Saved entries
■ ■ ■ ■ ■

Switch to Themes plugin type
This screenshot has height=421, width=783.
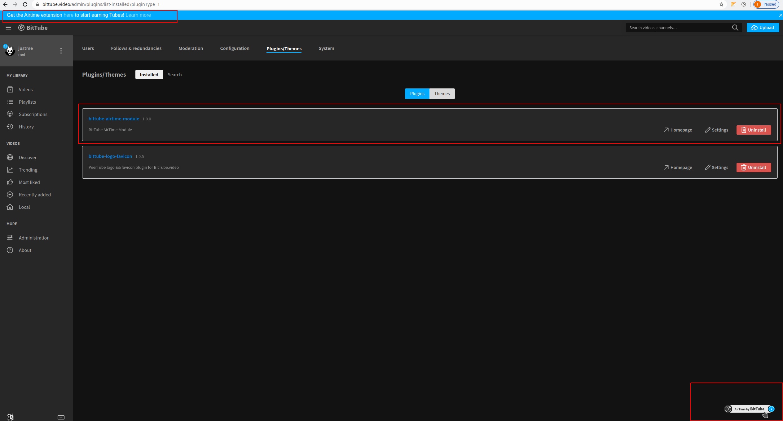pos(442,94)
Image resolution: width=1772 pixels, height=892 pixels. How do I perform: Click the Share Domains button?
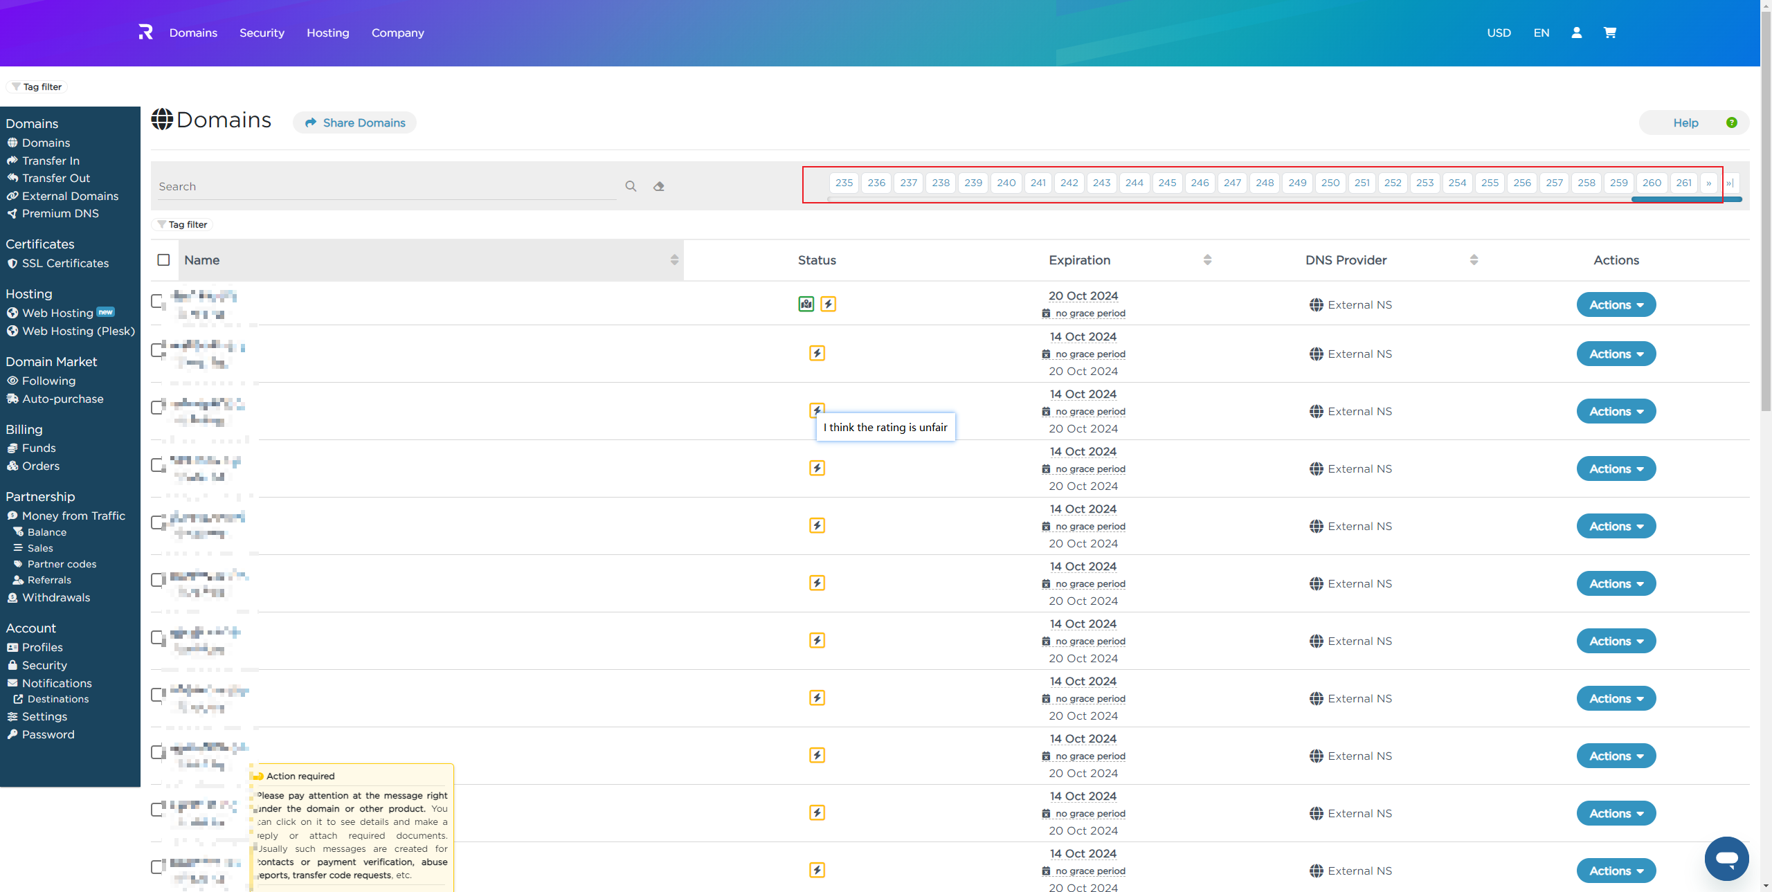click(x=355, y=122)
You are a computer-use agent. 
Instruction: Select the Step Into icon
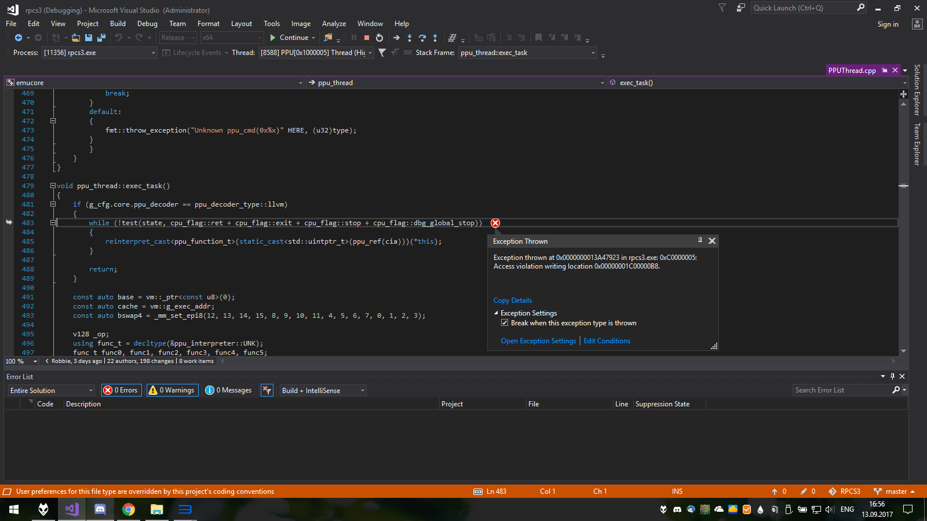pos(408,38)
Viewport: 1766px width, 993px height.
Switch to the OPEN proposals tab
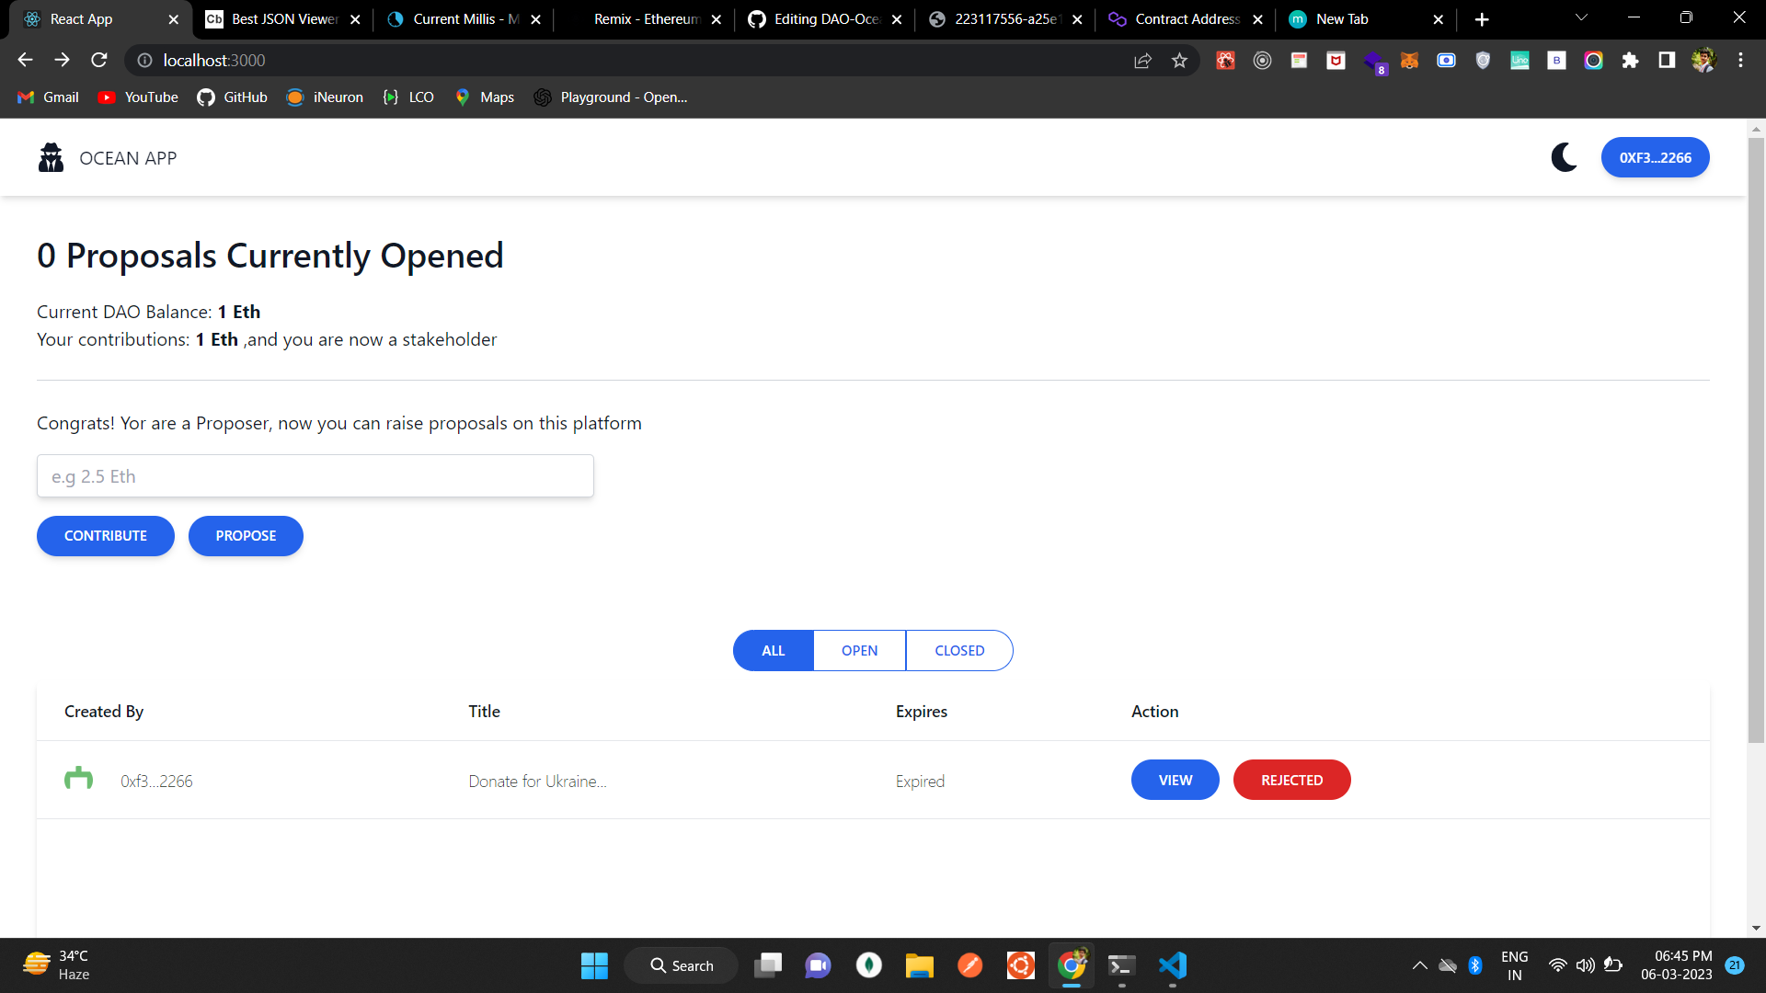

■ ■ ■ ■ ■

Task brief
These entries are to be printed again word for word, except for the pictures.

Completed exercise
Switch to Themes plugin type
This screenshot has height=421, width=783.
pos(442,94)
Image resolution: width=1772 pixels, height=892 pixels. How do I perform: Click the Share Domains button?
click(x=355, y=122)
You are a computer-use agent. 
Instruction: Select the Step Into icon
pos(408,38)
Viewport: 1766px width, 993px height.
Switch to the OPEN proposals tab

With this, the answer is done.